The amount Medicaid pays is a collateral source to benefit a plaintiff who has a right to recover that amount. The excess between the amount billed to and the amount paid by Medicaid, for which a plaintiff is no longer liable, is not protected by the rule. It is not reasonable, under principles of compensatory damage law, to allow Plaintiff to receive a windfall in damages of amounts for which no entity is liable. [5]

The majority opinion predicates its definition of compensatory medical damages on the legal fiction that the billed amount, which no one incurred as a debt, can be a reasonable amount of damages. This Court has created a right to a compensatory remedy for a debt which never has nor ever will exist. In sum, this Court’s opinion may be interpreted as a plaintiff’s right to be reimbursed for money that will never be expended.

Because the majority desires to require doctors to bear the cost of reimbursing an injured party for a non-existent debt, I dissent.

PLEICONES, J., concurs.

[1] A more detailed recitation of the facts is set forth in the Court of Appeals’ opinion.

[2] It is unclear, from footnote 25 of the Court of Appeals’ opinion, whether the amount of Medicaid payments was placed before the jury. Haselden, 341 S.C. at 507, 341 S.E.2d at 306, n. 25. As we read the colloquy between the trial court and counsel, the court appears to have ruled that the amounts paid by Medicaid were admissible, but that they did not, under the collateral source rule, reduce the defendants’ liability. ROA pp. 215-217. Indeed, the trial court instructed the jury that it could not consider any compensation received by the plaintiff from a third party to lessen the defendants’ liability.

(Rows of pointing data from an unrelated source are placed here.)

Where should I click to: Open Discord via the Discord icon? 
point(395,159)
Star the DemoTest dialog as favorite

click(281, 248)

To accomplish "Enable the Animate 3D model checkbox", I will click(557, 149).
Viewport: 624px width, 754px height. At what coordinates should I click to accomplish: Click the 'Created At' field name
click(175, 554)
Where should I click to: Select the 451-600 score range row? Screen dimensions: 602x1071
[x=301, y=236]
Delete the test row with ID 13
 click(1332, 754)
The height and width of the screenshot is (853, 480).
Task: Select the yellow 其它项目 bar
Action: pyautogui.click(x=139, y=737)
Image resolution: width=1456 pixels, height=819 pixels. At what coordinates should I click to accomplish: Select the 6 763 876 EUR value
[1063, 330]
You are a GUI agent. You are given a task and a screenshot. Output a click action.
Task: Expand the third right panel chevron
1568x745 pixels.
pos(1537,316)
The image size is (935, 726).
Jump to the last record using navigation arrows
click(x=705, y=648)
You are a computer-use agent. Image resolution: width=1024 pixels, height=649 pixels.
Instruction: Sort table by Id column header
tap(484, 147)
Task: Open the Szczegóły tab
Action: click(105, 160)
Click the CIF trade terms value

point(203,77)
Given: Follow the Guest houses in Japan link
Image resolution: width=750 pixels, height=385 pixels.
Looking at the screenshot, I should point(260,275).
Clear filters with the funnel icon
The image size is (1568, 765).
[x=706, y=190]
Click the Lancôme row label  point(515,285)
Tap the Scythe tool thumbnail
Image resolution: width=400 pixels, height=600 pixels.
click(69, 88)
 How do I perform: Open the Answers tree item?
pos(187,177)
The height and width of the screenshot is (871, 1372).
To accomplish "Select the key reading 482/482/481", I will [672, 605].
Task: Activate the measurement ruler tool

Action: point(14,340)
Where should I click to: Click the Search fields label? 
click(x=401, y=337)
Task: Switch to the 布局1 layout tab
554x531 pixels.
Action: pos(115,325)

[3] We concur with Davis that the collateral source rule applies to Medicaid payments. See e.g., Davis v. Management & Training Corp. Centers, 2001 WL 709380 (D. Kan. May 30, 2001); Williamson v. Odyssey House, Inc., 2000 DNH 238, 2000 WL 1745101 (D.N.H. November 3, 2000); Chapman v. Mazda Motor of America, 7 F. Supp.2d 1123 (D. Mont. 1998); McAmis v. Wallace, 980 F.Supp. 181 (W.D.Va.1997); Bates v. Hogg, 921 P.2d 249, 252 (Kan. Ct. App. 1996); Brandon HMA, Inc. v. Bradshaw, 2001 WL 1198984 (Miss. Oct. 11, 2001); Cates v. Wilson, 361 S.E.2d 734 (N.C. 1987); Ellsworth v. Schelbrock, 611 N.W.2d 764 (Wis. 2000). Since it is a “wholly independent” collateral source, Hill’s damages are not limited by the amounts paid by Medicaid. However, simply because Hill’s damages are not limited by the amount of Medicaid payments received, it does not follow that the only admissible evidence as to amount of her damages was the amount she was billed by Davis. We note that in cases in which evidence of Medicaid payments is admissible, a plaintiff is entitled to a limiting instruction that such payments may not be used to limit recovery.

[4] Our holding is criticized by the dissent as “requir[ing] doctors to bear the cost of reimbursing an injured party for a non-existent debt.” On the contrary, we simply hold that the reasonable value of the medical services is for the jury’s determination.

[5] I would limit this Court’s holding to Medicaid because of its unique attributes without deciding whether an individual who has purchased medical insurance and paid premiums, through a private insurer or the Medicare system, should be allowed to introduce evidence of write-offs which may be a part of the benefit of their bargain. Compare Strahley v. Mercy Health Center of Manhattan, 2000 WL 1745291 (D. Kan. 2000) (excluding evidence of medical expenses written off due to a contract between a health care provider and private insurance carrier) with Acular v. Letourneau, 260 Va. 180, 531 S.E.2d 316 (Va. 2000) (allowing evidence of medical expenses written off pursuant to a contractual agreement between private insurance company and medical provider).